In ‘What does language involve?’ (steps 1.3 to 1.8) we briefly
looked at how young children’s experience of learning their first language differs from how we expect our learners to learn the language of school. In this section we will look at this process more closely and consider how learning a second language is both similar and different from learning our first.
Young children are predisposed to interacting and learning with
others. The gestures, hand signals and sounds babies make are all communicative acts that eventually evolve into the language patterns (i.e. grammar) that structure the language we use as adults to communicate. Through imitation and repetition of the language children hear around them, and through a process of trial and error, children learn which patterns of language ‘work’, or in other words, what language tends to elicit a desired response. Over time, children start to recognise that words and phrases belong to certain categories (i.e. a tiger is a type of cat or ‘I pushed my brother off his chair’, is an example of a caused motion grammatical construction). Children build up a stock of words and grammatical patterns, or meaning making resources, that they can use whilst communicating. These are sometimes referred to as schemas. They also learn that they have choices over which words and phrases to use: we can use different words and phrases to talk about the same thing, but certain expressions seem to be more effective.
In many ways learning a second language, or indeed learning the
language of school is like learning our first language. Effective second language learning can only take place if the language input is rich, and above all meaningful. The main difference between first and second language learning is that the meanings learners make in their second language are filtered through their first language schemas. That is why when we are trying to work out what someone is saying in the second language, we draw from our knowledge of our first language to make sense of it, we translate. The danger is that we often assume that the categories we’ve accumulated whilst learning our first language are the same for the second language, but often to our disappointment, they’re not. That’s why it’s often difficult to arrive at a direct translation or we find that there is no equivalent word in the second language for one we know in our first, or vice versa.

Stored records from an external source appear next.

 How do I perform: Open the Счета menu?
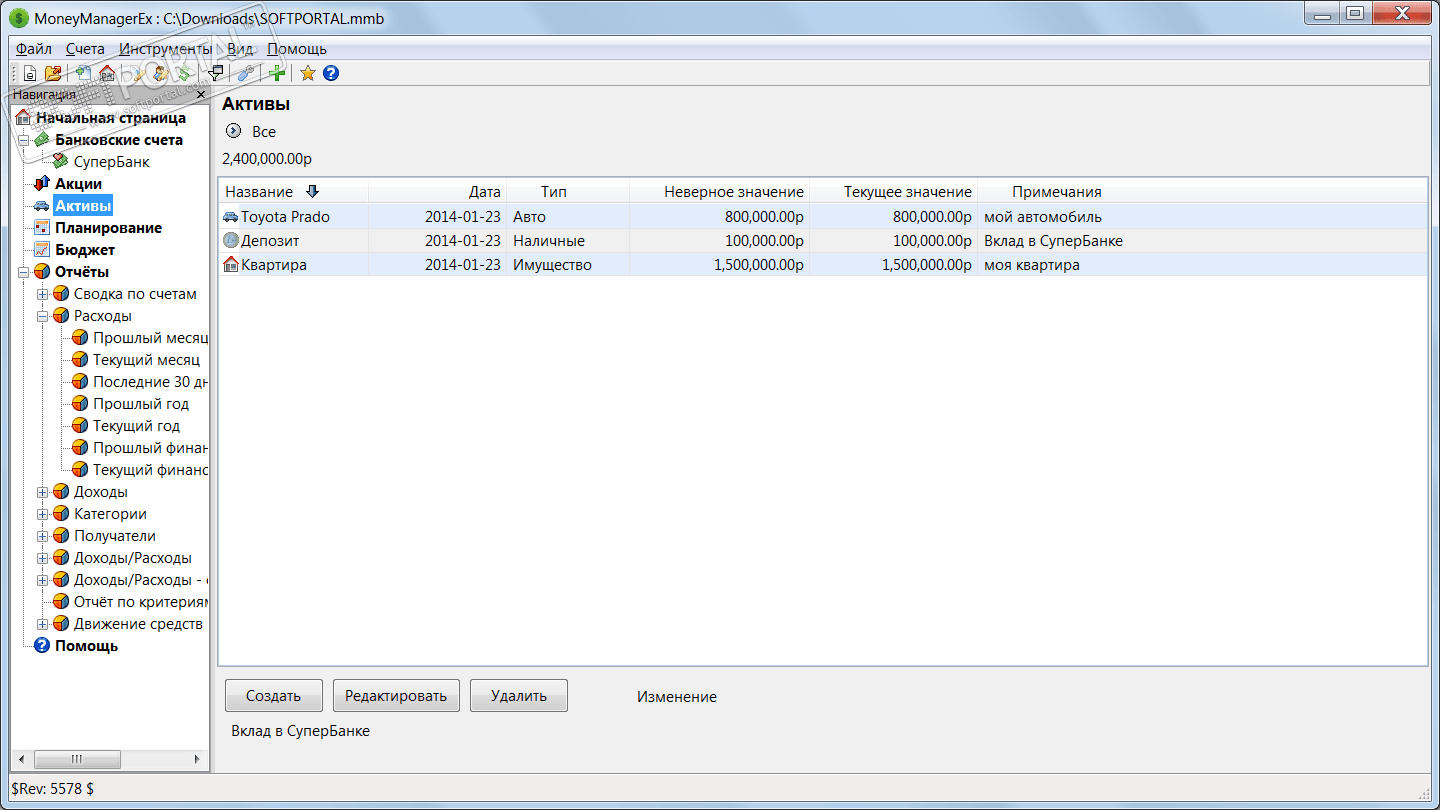pyautogui.click(x=85, y=49)
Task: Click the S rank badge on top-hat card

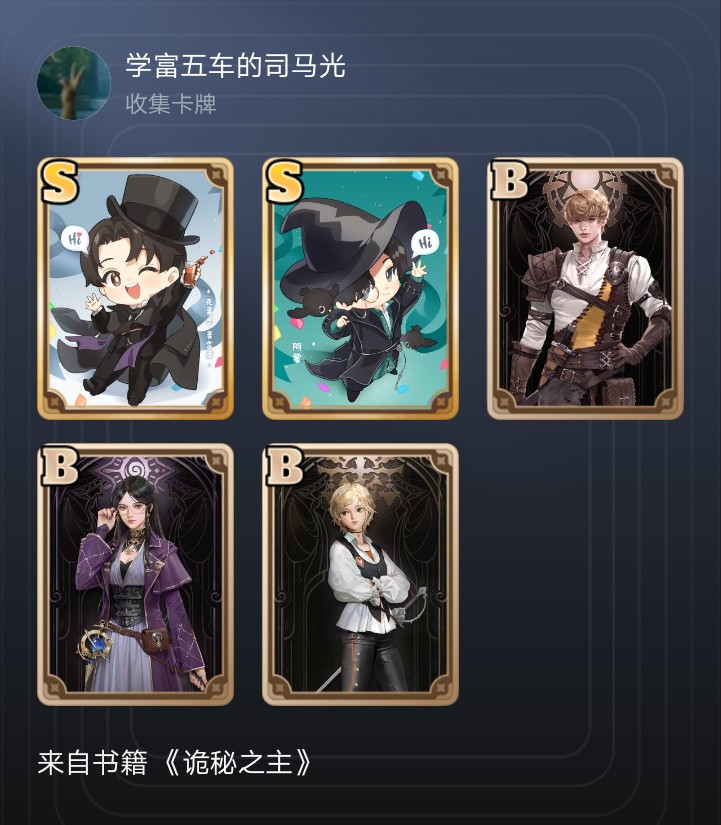Action: coord(60,182)
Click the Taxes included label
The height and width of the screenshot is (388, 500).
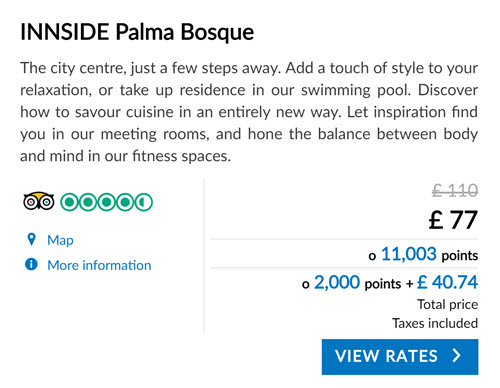[435, 323]
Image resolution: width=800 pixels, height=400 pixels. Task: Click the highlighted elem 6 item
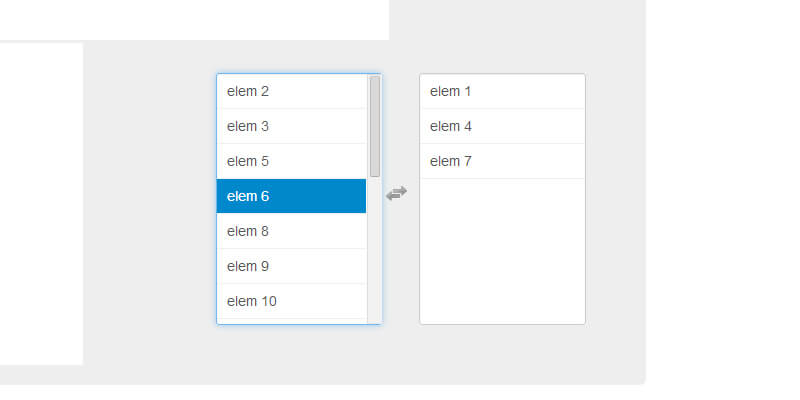pyautogui.click(x=291, y=196)
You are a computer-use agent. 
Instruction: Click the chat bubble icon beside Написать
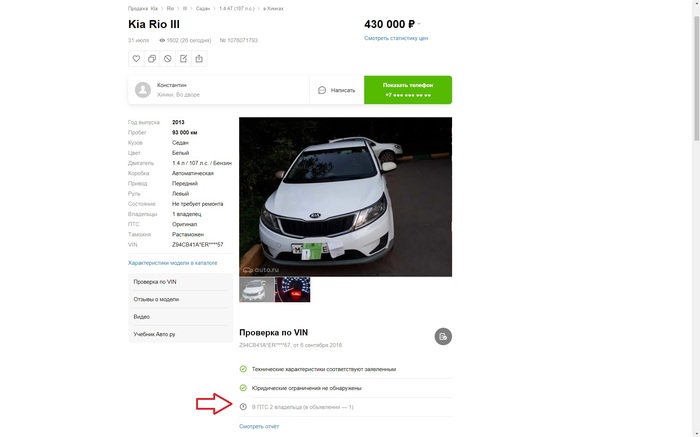[x=322, y=90]
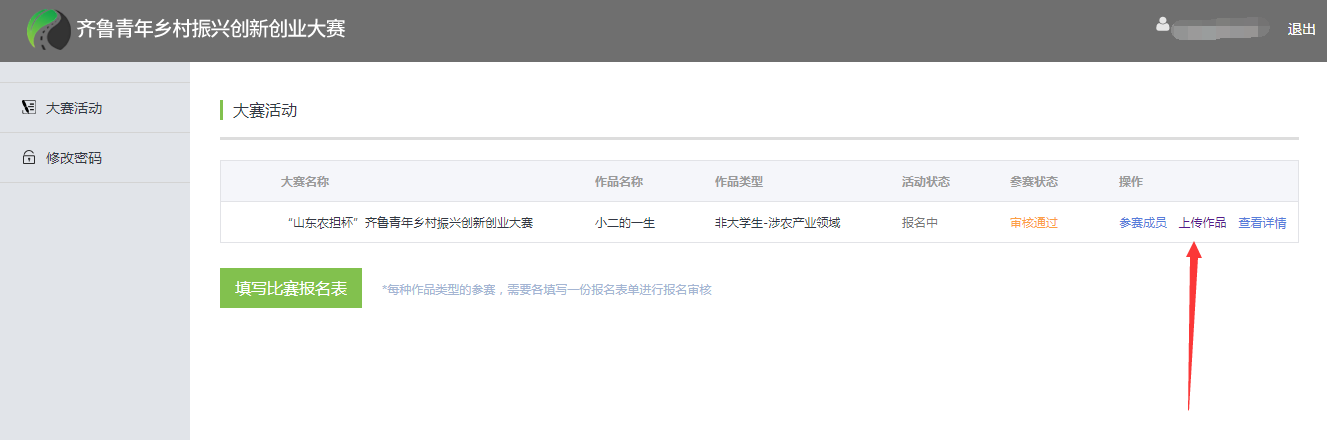Click the 报名中 activity status cell
The height and width of the screenshot is (440, 1327).
(x=919, y=223)
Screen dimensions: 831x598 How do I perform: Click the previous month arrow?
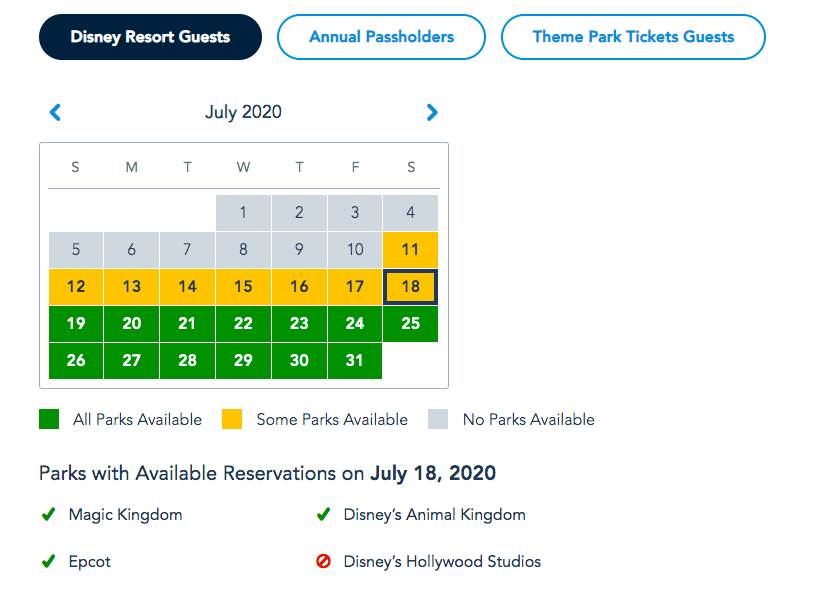[55, 113]
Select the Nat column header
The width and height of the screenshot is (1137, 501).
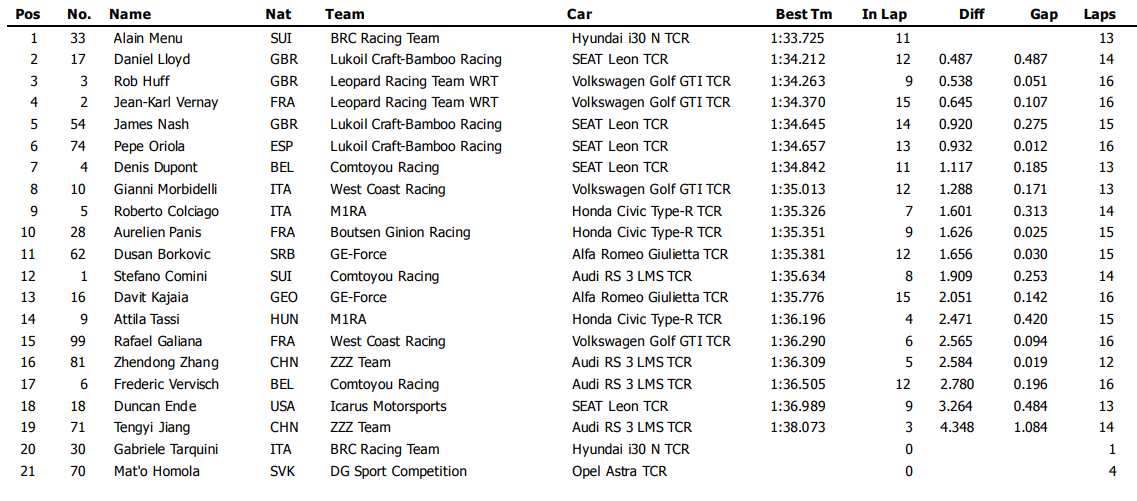point(278,14)
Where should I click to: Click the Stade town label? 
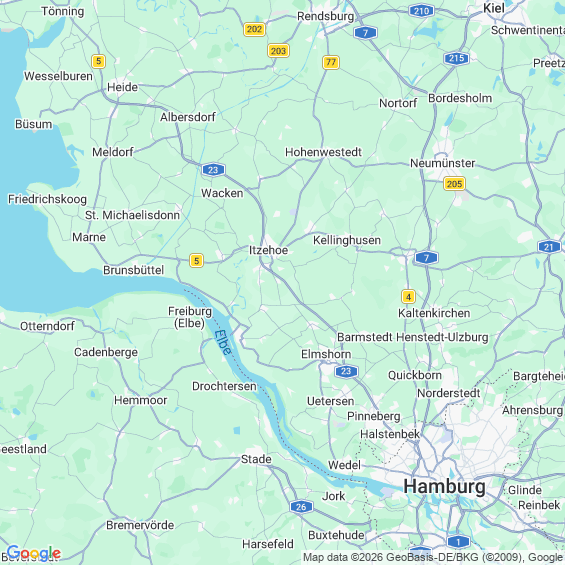(256, 459)
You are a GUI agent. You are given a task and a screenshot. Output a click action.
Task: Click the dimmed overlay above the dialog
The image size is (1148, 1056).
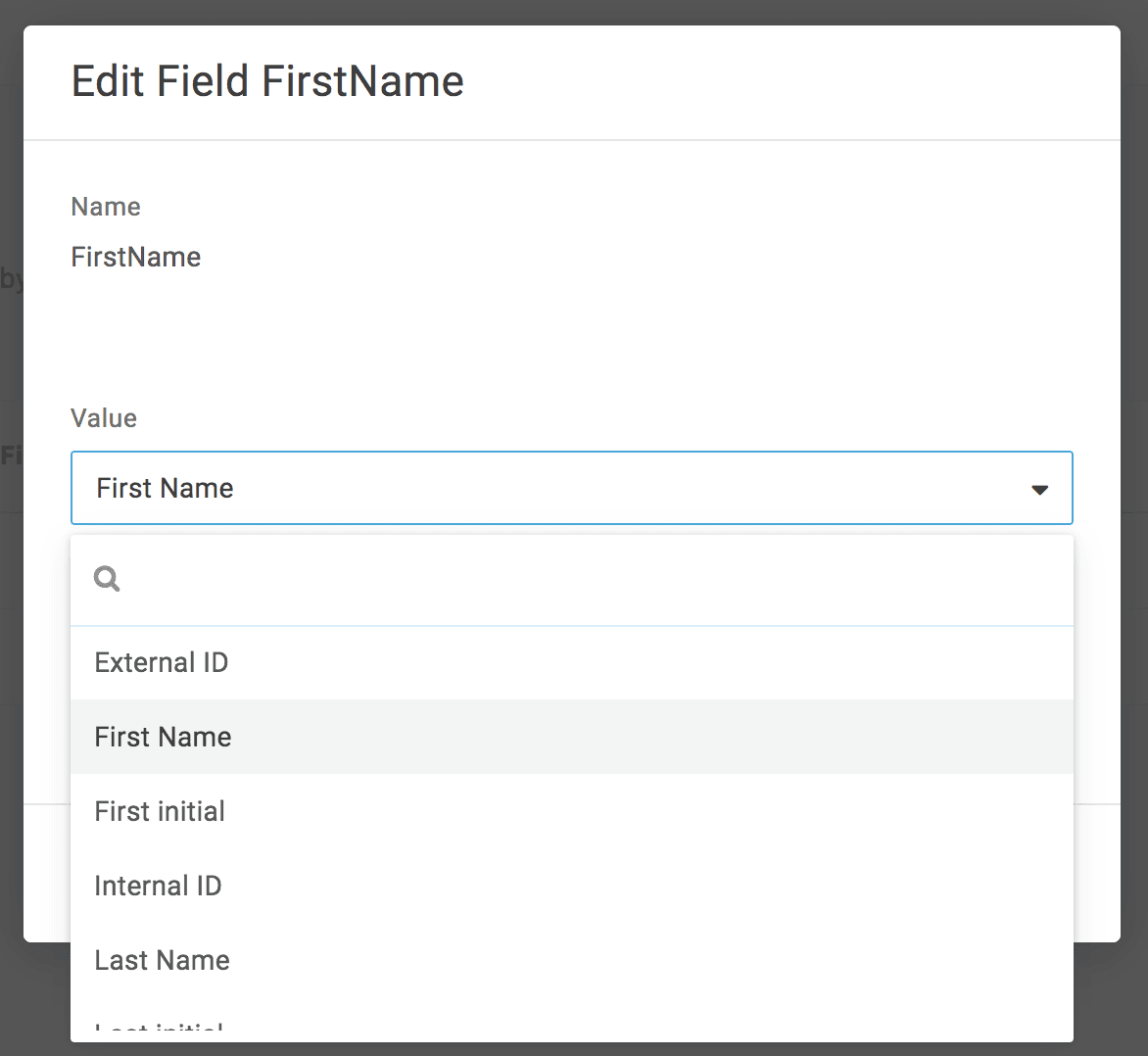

Traditionally, in an attempt to make learning the second language
easier language teachers have taught it by teaching learners its grammar rules. These rules have been devised by linguists who were interested in studying how the language system operates. Memorising and applying these rules can be useful starting points when we are trying to string together the words and phrases in a second language: time is simply too short to learn a second language in the way we did our first. For some, these rules can be very helpful short cuts. However, traditional grammar rules tend to focus on the structure or form of the language without paying much attention to meaning and students often find these rules arbitrary and difficult to memorise and apply. More recently, however, linguists have been interested in developing functional and cognitive grammars that map the form of the language with its function and meaning. Some basic principles of these grammars can be very useful for teachers interested in developing literacy in the content areas, therefore much of how we talk about language on this course is based on some of these principles.